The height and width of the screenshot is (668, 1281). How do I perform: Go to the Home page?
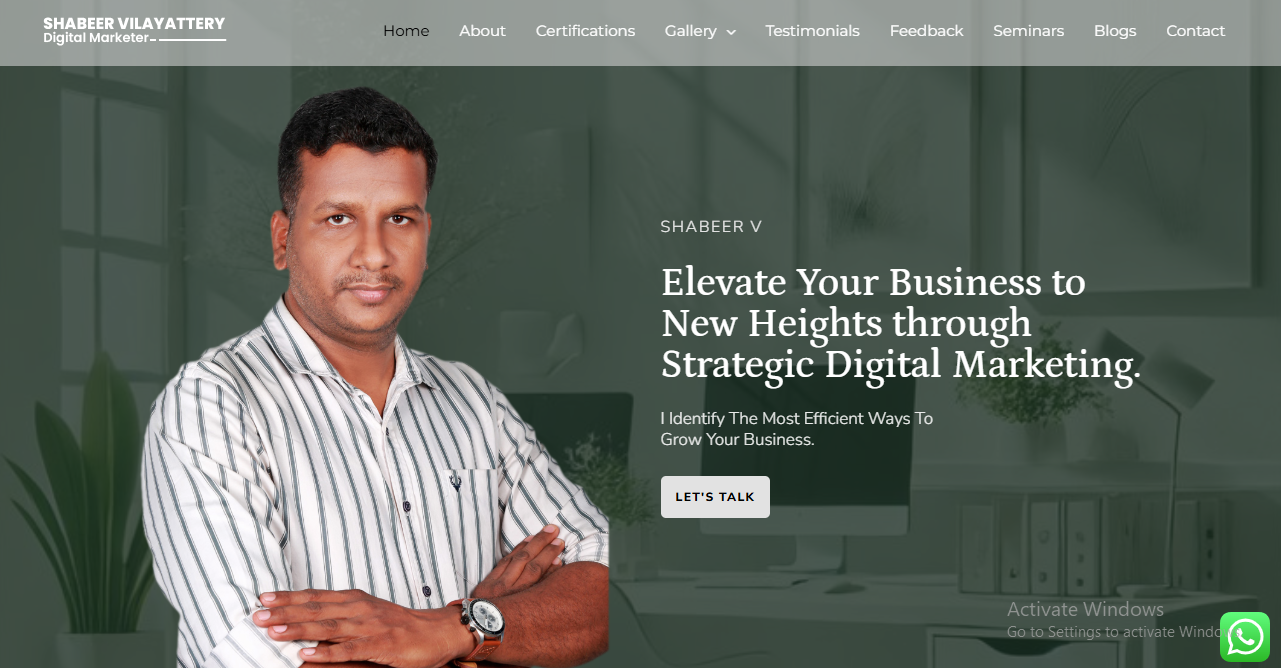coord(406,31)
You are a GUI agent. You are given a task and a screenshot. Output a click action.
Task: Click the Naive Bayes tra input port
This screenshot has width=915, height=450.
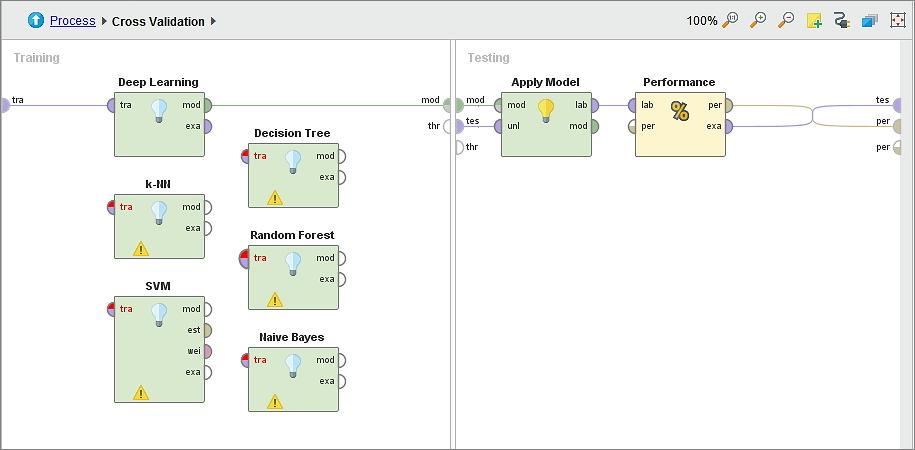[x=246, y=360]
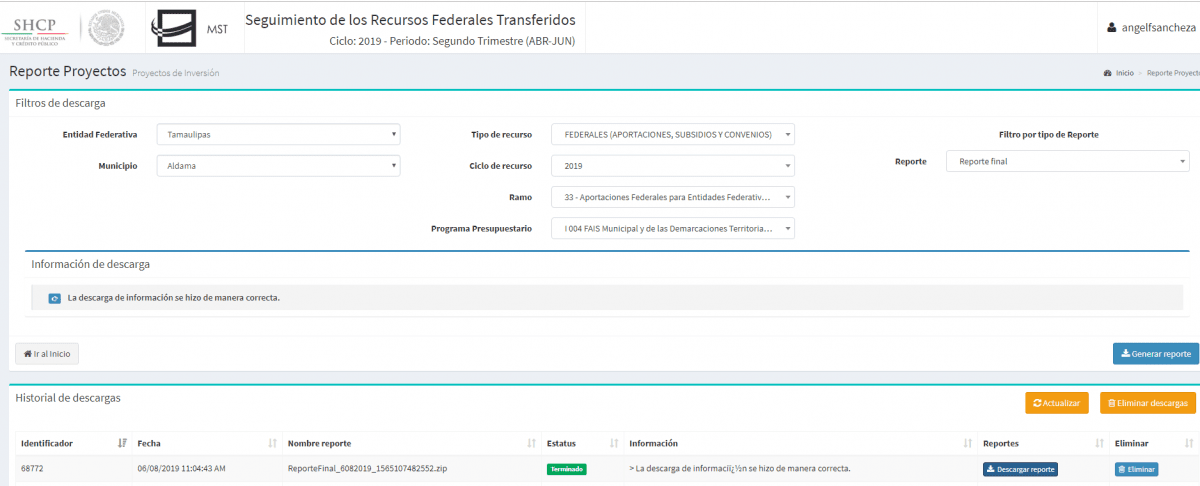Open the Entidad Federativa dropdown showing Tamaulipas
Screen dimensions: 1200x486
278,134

...

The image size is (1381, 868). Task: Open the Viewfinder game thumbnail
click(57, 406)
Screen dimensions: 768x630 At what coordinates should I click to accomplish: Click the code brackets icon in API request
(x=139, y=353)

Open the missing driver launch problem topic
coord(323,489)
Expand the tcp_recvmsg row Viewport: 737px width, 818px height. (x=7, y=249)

--

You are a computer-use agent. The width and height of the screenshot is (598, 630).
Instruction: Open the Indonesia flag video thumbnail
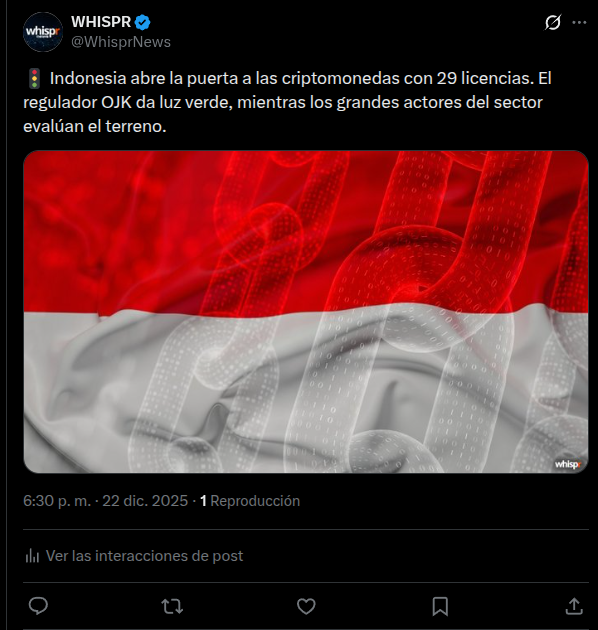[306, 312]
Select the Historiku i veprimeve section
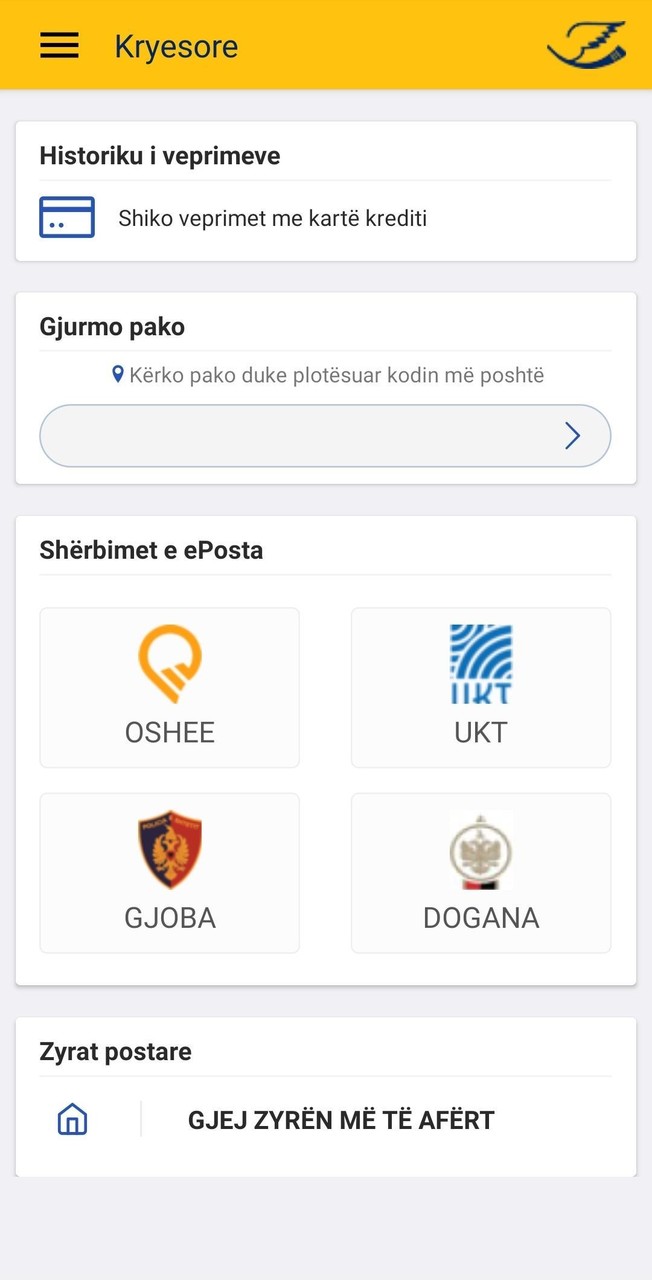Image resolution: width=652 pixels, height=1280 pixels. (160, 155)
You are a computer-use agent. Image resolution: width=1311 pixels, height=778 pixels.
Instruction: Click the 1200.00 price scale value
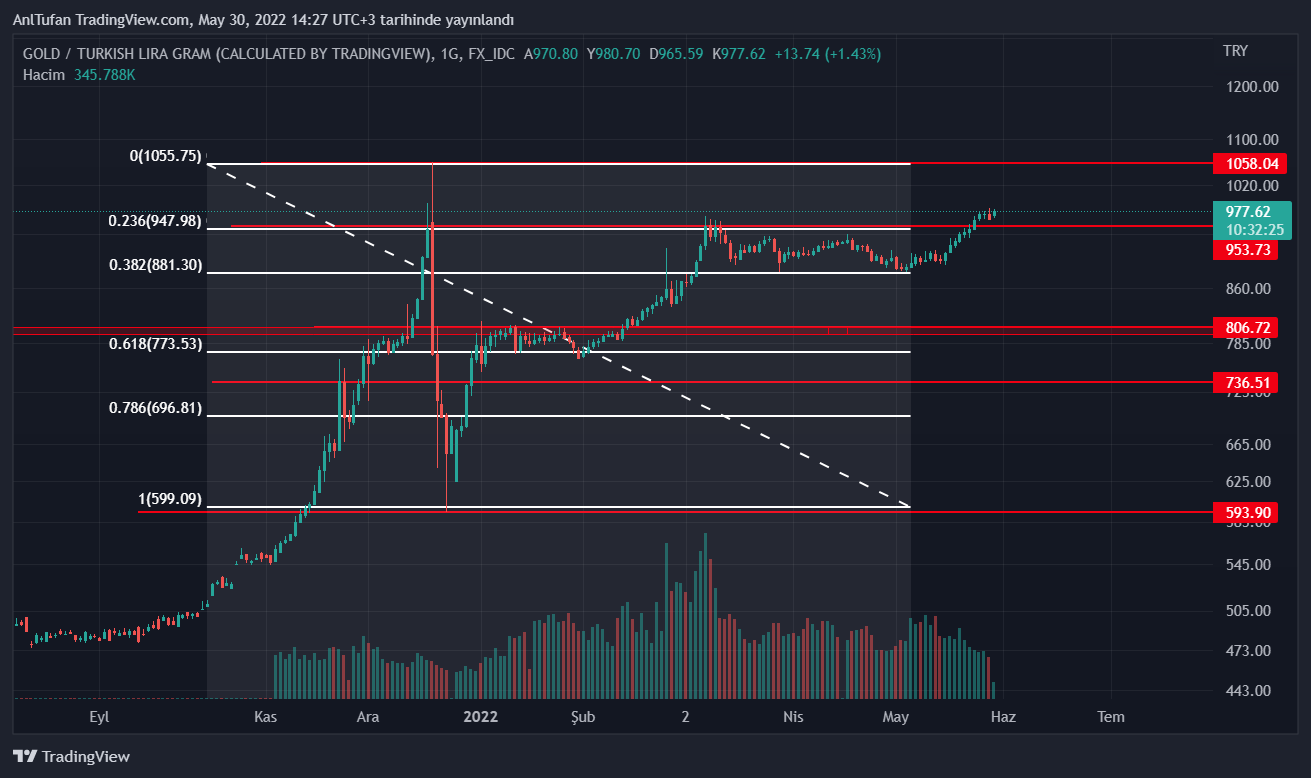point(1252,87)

* WHAT YOU SHOULD DO *
Gather all lines with the string "agent" from the data.

* EXERCISE ANSWER *
You are a GUI agent. You are given a task and a screenshot. Output a click action.
You are a computer-use agent. The width and height of the screenshot is (598, 630).
You are a computer-use agent. Image resolution: width=1311 pixels, height=778 pixels.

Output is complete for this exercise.